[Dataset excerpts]
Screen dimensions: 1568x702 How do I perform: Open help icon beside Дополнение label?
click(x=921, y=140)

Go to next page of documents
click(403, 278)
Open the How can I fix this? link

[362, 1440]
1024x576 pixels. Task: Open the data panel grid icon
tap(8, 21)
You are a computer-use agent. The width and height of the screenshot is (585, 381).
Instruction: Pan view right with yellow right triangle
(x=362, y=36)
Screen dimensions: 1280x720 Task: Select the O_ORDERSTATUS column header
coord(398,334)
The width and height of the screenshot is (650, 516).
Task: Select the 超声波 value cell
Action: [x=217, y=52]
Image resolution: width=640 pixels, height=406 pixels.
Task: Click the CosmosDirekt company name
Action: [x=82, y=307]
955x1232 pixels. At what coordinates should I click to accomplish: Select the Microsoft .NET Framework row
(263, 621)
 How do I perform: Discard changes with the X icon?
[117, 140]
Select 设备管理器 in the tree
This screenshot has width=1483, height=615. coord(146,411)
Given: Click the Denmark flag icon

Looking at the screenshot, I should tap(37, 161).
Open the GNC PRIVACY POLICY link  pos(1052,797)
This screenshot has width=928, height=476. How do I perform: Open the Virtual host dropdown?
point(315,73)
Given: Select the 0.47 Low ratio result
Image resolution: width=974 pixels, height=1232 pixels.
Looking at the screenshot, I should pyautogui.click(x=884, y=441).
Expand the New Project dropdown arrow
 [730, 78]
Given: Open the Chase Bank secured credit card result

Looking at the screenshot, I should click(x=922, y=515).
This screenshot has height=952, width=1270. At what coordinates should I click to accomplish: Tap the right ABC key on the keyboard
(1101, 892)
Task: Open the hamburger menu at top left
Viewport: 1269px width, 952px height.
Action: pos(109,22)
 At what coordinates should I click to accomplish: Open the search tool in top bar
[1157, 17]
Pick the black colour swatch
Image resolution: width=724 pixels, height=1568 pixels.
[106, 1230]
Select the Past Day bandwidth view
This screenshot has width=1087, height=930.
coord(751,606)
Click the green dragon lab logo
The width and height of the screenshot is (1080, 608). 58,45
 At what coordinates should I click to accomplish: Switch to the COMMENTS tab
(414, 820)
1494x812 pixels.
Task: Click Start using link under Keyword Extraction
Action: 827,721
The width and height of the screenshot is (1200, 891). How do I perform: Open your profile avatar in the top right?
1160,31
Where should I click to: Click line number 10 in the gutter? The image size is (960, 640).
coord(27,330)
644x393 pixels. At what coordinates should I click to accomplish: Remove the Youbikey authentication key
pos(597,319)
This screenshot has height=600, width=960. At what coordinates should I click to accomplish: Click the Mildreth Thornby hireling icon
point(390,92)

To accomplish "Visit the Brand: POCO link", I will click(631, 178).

### [How to complete this task]
All entries are to be output exactly as they stand.

### [Output of the exercise]
Screen dimensions: 1568x702 How do I perform: Open help icon beside Дополнение label?
click(x=921, y=140)

Go to next page of documents
click(403, 278)
Open the How can I fix this? link

[362, 1440]
1024x576 pixels. Task: Open the data panel grid icon
tap(8, 21)
You are a computer-use agent. The width and height of the screenshot is (585, 381).
Instruction: Pan view right with yellow right triangle
(x=362, y=36)
Screen dimensions: 1280x720 Task: Select the O_ORDERSTATUS column header
coord(398,334)
The width and height of the screenshot is (650, 516).
Task: Select the 超声波 value cell
Action: [x=217, y=52]
Image resolution: width=640 pixels, height=406 pixels.
Task: Click the CosmosDirekt company name
Action: [x=82, y=307]
955x1232 pixels. At what coordinates should I click to accomplish: Select the Microsoft .NET Framework row
(263, 621)
 How do I perform: Discard changes with the X icon?
[117, 140]
Select 设备管理器 in the tree
This screenshot has width=1483, height=615. coord(146,411)
Given: Click the Denmark flag icon

Looking at the screenshot, I should tap(37, 161).
Open the GNC PRIVACY POLICY link  pos(1052,797)
This screenshot has width=928, height=476. How do I perform: Open the Virtual host dropdown?
point(315,73)
Given: Select the 0.47 Low ratio result
Image resolution: width=974 pixels, height=1232 pixels.
Looking at the screenshot, I should pyautogui.click(x=884, y=441).
Expand the New Project dropdown arrow
 [730, 78]
Given: Open the Chase Bank secured credit card result

Looking at the screenshot, I should click(x=922, y=515).
This screenshot has height=952, width=1270. At what coordinates should I click to accomplish: Tap the right ABC key on the keyboard
(1101, 892)
Task: Open the hamburger menu at top left
Viewport: 1269px width, 952px height.
Action: pos(109,22)
 At what coordinates should I click to accomplish: Open the search tool in top bar
[1157, 17]
Pick the black colour swatch
Image resolution: width=724 pixels, height=1568 pixels.
[106, 1230]
Select the Past Day bandwidth view
This screenshot has width=1087, height=930.
coord(751,606)
Click the green dragon lab logo
The width and height of the screenshot is (1080, 608). 58,45
 At what coordinates should I click to accomplish: Switch to the COMMENTS tab
(414, 820)
1494x812 pixels.
Task: Click Start using link under Keyword Extraction
Action: 827,721
The width and height of the screenshot is (1200, 891). How do I perform: Open your profile avatar in the top right?
1160,31
Where should I click to: Click line number 10 in the gutter? The image size is (960, 640).
coord(27,330)
644x393 pixels. At what coordinates should I click to accomplish: Remove the Youbikey authentication key
pos(597,319)
This screenshot has height=600, width=960. At what coordinates should I click to accomplish: Click the Mildreth Thornby hireling icon
point(390,92)

To accomplish "Visit the Brand: POCO link", I will click(631, 178).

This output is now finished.